▶ Data extract:
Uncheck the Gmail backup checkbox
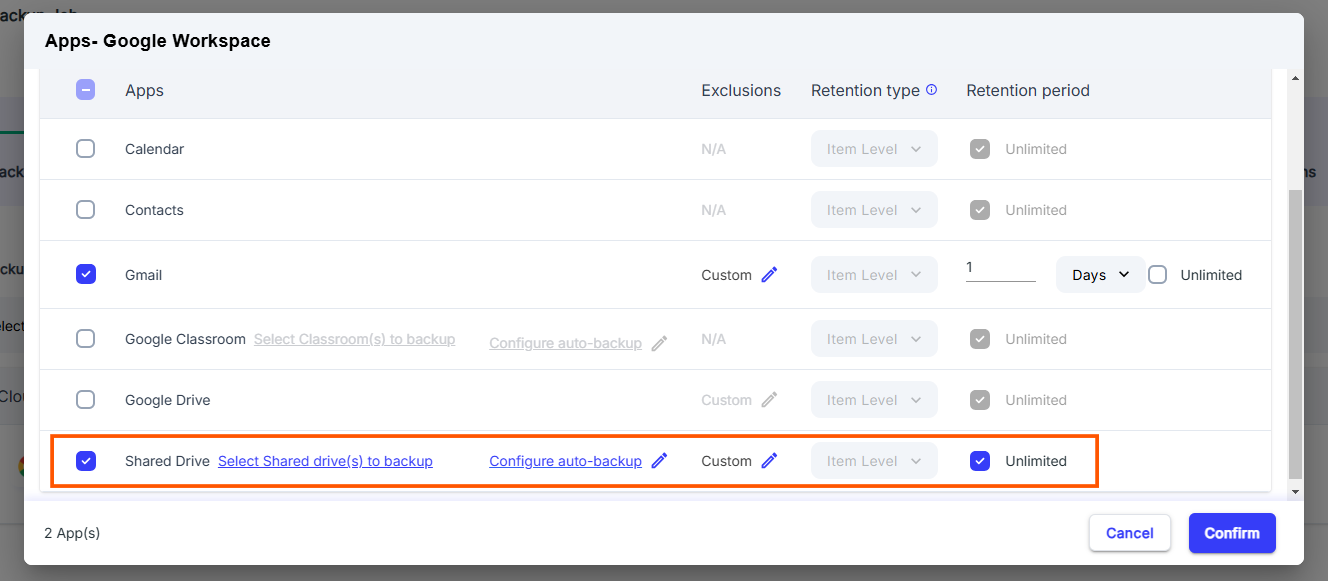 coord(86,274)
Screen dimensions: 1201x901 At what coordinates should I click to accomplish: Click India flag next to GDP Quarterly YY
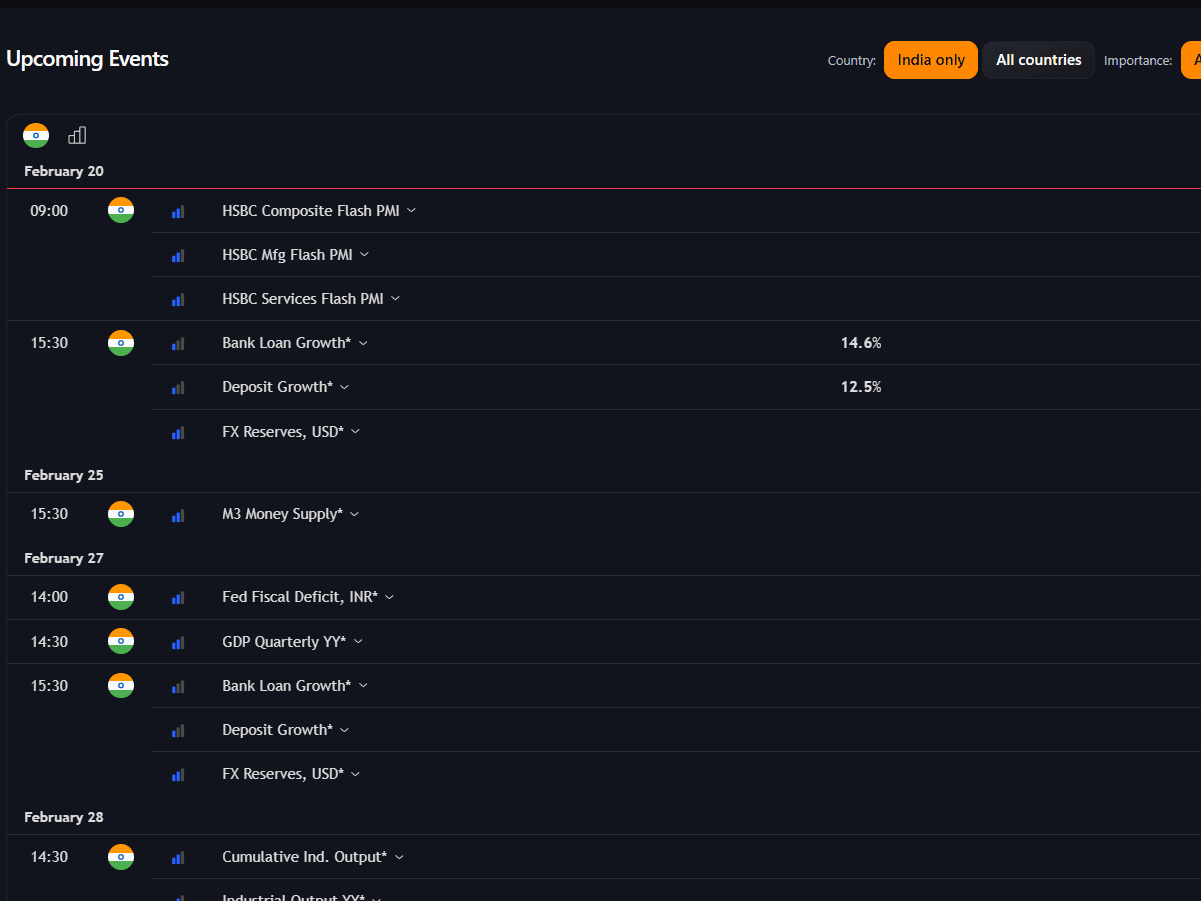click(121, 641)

--

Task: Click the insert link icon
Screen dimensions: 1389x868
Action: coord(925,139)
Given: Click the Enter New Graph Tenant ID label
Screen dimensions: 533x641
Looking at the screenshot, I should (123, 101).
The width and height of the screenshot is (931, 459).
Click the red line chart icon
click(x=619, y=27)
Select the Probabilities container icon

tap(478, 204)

...

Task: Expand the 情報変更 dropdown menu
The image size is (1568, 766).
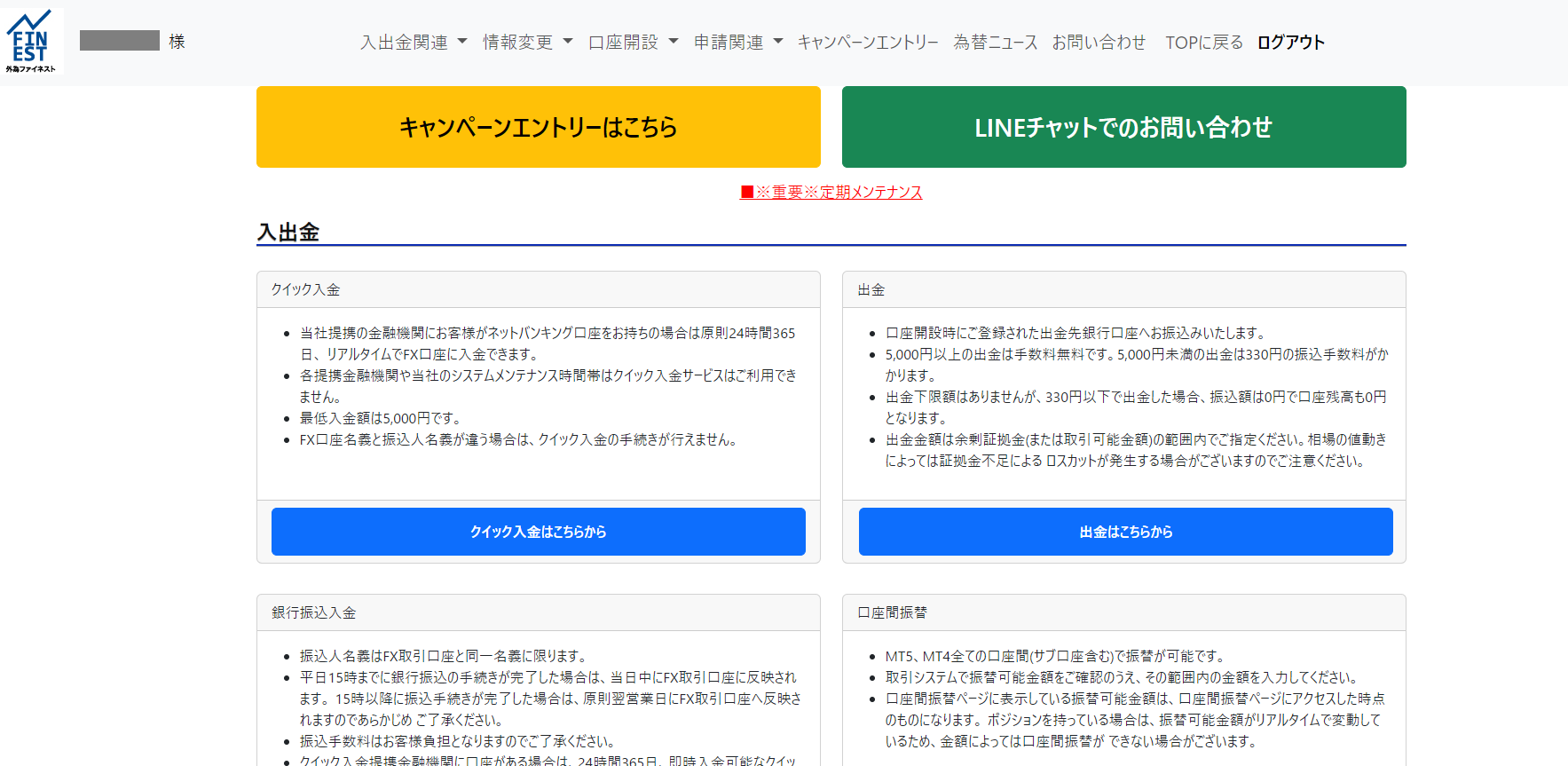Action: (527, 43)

▶ Written request: Revise the listing starting at the line that contains "The width and" and ending at the line that contains "tap(478, 204)". Give only those lines, with "icon" changed to "button" and everything else left as is.

▶ Reply to the task:
The width and height of the screenshot is (931, 459).
Click the red line chart button
click(x=619, y=27)
Select the Probabilities container button

tap(478, 204)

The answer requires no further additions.